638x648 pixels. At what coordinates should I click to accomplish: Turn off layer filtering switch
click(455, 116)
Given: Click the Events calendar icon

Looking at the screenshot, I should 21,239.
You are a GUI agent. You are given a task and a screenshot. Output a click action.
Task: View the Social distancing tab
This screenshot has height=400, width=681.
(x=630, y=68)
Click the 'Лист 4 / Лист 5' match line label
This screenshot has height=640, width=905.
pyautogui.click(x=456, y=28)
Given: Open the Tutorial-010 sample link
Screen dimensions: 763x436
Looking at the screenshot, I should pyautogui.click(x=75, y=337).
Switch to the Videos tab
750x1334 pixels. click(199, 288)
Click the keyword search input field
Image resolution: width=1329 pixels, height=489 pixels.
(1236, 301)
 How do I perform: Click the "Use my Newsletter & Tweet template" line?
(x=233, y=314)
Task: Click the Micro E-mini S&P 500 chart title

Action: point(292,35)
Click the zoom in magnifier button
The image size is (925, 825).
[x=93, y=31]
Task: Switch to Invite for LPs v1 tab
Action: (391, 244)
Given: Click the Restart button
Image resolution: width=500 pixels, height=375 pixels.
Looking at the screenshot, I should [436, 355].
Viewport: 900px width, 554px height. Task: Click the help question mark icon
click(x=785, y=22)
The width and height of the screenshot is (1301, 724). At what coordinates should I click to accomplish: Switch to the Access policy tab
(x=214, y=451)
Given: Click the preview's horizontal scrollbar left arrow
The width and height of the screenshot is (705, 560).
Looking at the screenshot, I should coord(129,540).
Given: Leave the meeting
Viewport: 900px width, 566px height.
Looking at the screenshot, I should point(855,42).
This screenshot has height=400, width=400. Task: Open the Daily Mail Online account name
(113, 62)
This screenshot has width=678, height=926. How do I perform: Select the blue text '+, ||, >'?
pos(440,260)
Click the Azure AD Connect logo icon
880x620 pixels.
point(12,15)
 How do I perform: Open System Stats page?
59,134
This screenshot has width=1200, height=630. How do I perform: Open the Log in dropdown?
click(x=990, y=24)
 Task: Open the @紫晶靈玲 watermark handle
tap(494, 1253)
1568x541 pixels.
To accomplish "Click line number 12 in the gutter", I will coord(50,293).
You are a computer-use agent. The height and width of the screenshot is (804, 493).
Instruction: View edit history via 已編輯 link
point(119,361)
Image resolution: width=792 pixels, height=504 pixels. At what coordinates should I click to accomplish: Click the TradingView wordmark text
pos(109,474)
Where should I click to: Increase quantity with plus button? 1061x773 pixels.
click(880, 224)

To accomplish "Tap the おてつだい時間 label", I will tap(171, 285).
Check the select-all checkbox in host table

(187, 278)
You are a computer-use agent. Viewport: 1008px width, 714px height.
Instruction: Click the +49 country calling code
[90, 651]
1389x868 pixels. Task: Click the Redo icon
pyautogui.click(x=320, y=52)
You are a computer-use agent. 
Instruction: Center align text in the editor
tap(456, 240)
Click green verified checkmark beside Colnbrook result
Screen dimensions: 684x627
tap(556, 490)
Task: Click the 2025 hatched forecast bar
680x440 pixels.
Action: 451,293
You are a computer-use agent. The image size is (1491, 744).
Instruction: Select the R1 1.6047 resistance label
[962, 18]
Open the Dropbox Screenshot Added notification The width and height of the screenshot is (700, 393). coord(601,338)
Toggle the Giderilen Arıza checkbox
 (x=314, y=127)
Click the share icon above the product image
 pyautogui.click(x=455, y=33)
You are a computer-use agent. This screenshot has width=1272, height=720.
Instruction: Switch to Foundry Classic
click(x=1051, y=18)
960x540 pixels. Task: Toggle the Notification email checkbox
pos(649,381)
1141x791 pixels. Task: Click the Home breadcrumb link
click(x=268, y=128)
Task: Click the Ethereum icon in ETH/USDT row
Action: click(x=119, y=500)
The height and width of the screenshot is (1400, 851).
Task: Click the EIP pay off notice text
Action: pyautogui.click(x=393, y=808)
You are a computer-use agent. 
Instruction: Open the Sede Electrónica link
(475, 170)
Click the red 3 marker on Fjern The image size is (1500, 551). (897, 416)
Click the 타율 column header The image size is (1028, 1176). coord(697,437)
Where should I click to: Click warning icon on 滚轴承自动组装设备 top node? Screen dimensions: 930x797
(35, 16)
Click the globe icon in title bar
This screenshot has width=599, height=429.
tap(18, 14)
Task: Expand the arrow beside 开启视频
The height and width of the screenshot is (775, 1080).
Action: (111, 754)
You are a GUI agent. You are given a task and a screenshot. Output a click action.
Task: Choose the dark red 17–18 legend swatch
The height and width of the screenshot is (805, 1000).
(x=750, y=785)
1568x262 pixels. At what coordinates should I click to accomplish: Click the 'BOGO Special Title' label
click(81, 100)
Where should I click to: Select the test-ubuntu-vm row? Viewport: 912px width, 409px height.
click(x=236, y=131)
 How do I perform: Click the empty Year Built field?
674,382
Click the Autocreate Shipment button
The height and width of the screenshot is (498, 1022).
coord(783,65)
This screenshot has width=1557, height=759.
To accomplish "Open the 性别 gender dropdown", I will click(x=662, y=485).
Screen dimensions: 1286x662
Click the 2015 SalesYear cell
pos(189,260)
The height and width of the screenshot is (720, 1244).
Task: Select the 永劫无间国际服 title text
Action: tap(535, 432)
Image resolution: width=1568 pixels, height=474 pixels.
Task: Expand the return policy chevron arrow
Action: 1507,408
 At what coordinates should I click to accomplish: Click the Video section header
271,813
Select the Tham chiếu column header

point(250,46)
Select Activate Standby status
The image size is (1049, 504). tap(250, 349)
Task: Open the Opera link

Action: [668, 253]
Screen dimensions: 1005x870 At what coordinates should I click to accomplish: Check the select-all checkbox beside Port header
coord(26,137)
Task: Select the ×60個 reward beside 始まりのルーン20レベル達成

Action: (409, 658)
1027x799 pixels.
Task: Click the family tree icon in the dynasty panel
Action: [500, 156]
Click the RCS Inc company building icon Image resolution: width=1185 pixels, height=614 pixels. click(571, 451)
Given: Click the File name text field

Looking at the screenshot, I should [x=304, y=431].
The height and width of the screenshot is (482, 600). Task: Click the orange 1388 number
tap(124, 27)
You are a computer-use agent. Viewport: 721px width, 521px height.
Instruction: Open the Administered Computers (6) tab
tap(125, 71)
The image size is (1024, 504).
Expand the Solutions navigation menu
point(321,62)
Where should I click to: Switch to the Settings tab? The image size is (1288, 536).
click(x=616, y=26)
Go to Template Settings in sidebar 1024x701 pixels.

■ ■ ■ ■

In full and without alteration, write out the data above.

638x648 pixels. At what coordinates should I click to accomplish: Turn off layer filtering switch
click(455, 116)
Given: Click the Events calendar icon

Looking at the screenshot, I should 21,239.
You are a GUI agent. You are given a task and a screenshot. Output a click action.
Task: View the Social distancing tab
This screenshot has height=400, width=681.
(x=630, y=68)
Click the 'Лист 4 / Лист 5' match line label
This screenshot has height=640, width=905.
pyautogui.click(x=456, y=28)
Given: Open the Tutorial-010 sample link
Screen dimensions: 763x436
Looking at the screenshot, I should pyautogui.click(x=75, y=337).
Switch to the Videos tab
750x1334 pixels. click(199, 288)
Click the keyword search input field
Image resolution: width=1329 pixels, height=489 pixels.
(1236, 301)
 How do I perform: Click the "Use my Newsletter & Tweet template" line?
(x=233, y=314)
Task: Click the Micro E-mini S&P 500 chart title

Action: point(292,35)
Click the zoom in magnifier button
The image size is (925, 825).
[x=93, y=31]
Task: Switch to Invite for LPs v1 tab
Action: (391, 244)
Given: Click the Restart button
Image resolution: width=500 pixels, height=375 pixels.
Looking at the screenshot, I should [436, 355].
Viewport: 900px width, 554px height. Task: Click the help question mark icon
click(x=785, y=22)
The width and height of the screenshot is (1301, 724). At what coordinates should I click to accomplish: Switch to the Access policy tab
(x=214, y=451)
Given: Click the preview's horizontal scrollbar left arrow
The width and height of the screenshot is (705, 560).
Looking at the screenshot, I should coord(129,540).
Given: Leave the meeting
Viewport: 900px width, 566px height.
Looking at the screenshot, I should point(855,42).
This screenshot has height=400, width=400. Task: Open the Daily Mail Online account name
(113, 62)
This screenshot has width=678, height=926. How do I perform: Select the blue text '+, ||, >'?
pos(440,260)
Click the Azure AD Connect logo icon
880x620 pixels.
point(12,15)
 How do I perform: Open System Stats page?
59,134
This screenshot has width=1200, height=630. How do I perform: Open the Log in dropdown?
click(x=990, y=24)
 Task: Open the @紫晶靈玲 watermark handle
tap(494, 1253)
1568x541 pixels.
To accomplish "Click line number 12 in the gutter", I will coord(50,293).
You are a computer-use agent. The height and width of the screenshot is (804, 493).
Instruction: View edit history via 已編輯 link
point(119,361)
Image resolution: width=792 pixels, height=504 pixels. At what coordinates should I click to accomplish: Click the TradingView wordmark text
pos(109,474)
Where should I click to: Increase quantity with plus button? 1061x773 pixels.
click(880, 224)

To accomplish "Tap the おてつだい時間 label", I will tap(171, 285).
Check the select-all checkbox in host table

(187, 278)
You are a computer-use agent. Viewport: 1008px width, 714px height.
Instruction: Click the +49 country calling code
[90, 651]
1389x868 pixels. Task: Click the Redo icon
pyautogui.click(x=320, y=52)
You are a computer-use agent. 
Instruction: Center align text in the editor
tap(456, 240)
Click green verified checkmark beside Colnbrook result
Screen dimensions: 684x627
tap(556, 490)
Task: Click the 2025 hatched forecast bar
680x440 pixels.
Action: 451,293
You are a computer-use agent. The image size is (1491, 744).
Instruction: Select the R1 1.6047 resistance label
[962, 18]
Open the Dropbox Screenshot Added notification The width and height of the screenshot is (700, 393). coord(601,338)
Toggle the Giderilen Arıza checkbox
 (x=314, y=127)
Click the share icon above the product image
 pyautogui.click(x=455, y=33)
You are a computer-use agent. This screenshot has width=1272, height=720.
Instruction: Switch to Foundry Classic
click(x=1051, y=18)
960x540 pixels. Task: Toggle the Notification email checkbox
pos(649,381)
1141x791 pixels. Task: Click the Home breadcrumb link
click(x=268, y=128)
Task: Click the Ethereum icon in ETH/USDT row
Action: click(x=119, y=500)
The height and width of the screenshot is (1400, 851).
Task: Click the EIP pay off notice text
Action: pyautogui.click(x=393, y=808)
You are a computer-use agent. 
Instruction: Open the Sede Electrónica link
(475, 170)
Click the red 3 marker on Fjern The image size is (1500, 551). (897, 416)
Click the 타율 column header The image size is (1028, 1176). coord(697,437)
Where should I click to: Click warning icon on 滚轴承自动组装设备 top node? Screen dimensions: 930x797
(35, 16)
Click the globe icon in title bar
This screenshot has width=599, height=429.
tap(18, 14)
Task: Expand the arrow beside 开启视频
The height and width of the screenshot is (775, 1080).
Action: (111, 754)
You are a GUI agent. You are given a task and a screenshot. Output a click action.
Task: Choose the dark red 17–18 legend swatch
The height and width of the screenshot is (805, 1000).
(x=750, y=785)
1568x262 pixels. At what coordinates should I click to accomplish: Click the 'BOGO Special Title' label
click(81, 100)
Where should I click to: Select the test-ubuntu-vm row? Viewport: 912px width, 409px height.
click(x=236, y=131)
 How do I perform: Click the empty Year Built field?
674,382
Click the Autocreate Shipment button
The height and width of the screenshot is (498, 1022).
coord(783,65)
This screenshot has width=1557, height=759.
To accomplish "Open the 性别 gender dropdown", I will click(x=662, y=485).
Screen dimensions: 1286x662
Click the 2015 SalesYear cell
pos(189,260)
The height and width of the screenshot is (720, 1244).
Task: Select the 永劫无间国际服 title text
Action: tap(535, 432)
Image resolution: width=1568 pixels, height=474 pixels.
Task: Expand the return policy chevron arrow
Action: 1507,408
 At what coordinates should I click to accomplish: Click the Video section header
271,813
Select the Tham chiếu column header

point(250,46)
Select Activate Standby status
The image size is (1049, 504). tap(250, 349)
Task: Open the Opera link

Action: [668, 253]
Screen dimensions: 1005x870 At what coordinates should I click to accomplish: Check the select-all checkbox beside Port header
coord(26,137)
Task: Select the ×60個 reward beside 始まりのルーン20レベル達成

Action: (409, 658)
1027x799 pixels.
Task: Click the family tree icon in the dynasty panel
Action: [500, 156]
Click the RCS Inc company building icon Image resolution: width=1185 pixels, height=614 pixels. click(571, 451)
Given: Click the File name text field

Looking at the screenshot, I should [x=304, y=431].
The height and width of the screenshot is (482, 600). Task: Click the orange 1388 number
tap(124, 27)
You are a computer-use agent. Viewport: 721px width, 521px height.
Instruction: Open the Administered Computers (6) tab
tap(125, 71)
The image size is (1024, 504).
Expand the Solutions navigation menu
point(321,62)
Where should I click to: Switch to the Settings tab? The image size is (1288, 536).
click(x=616, y=26)
Go to Template Settings in sidebar 1024x701 pixels.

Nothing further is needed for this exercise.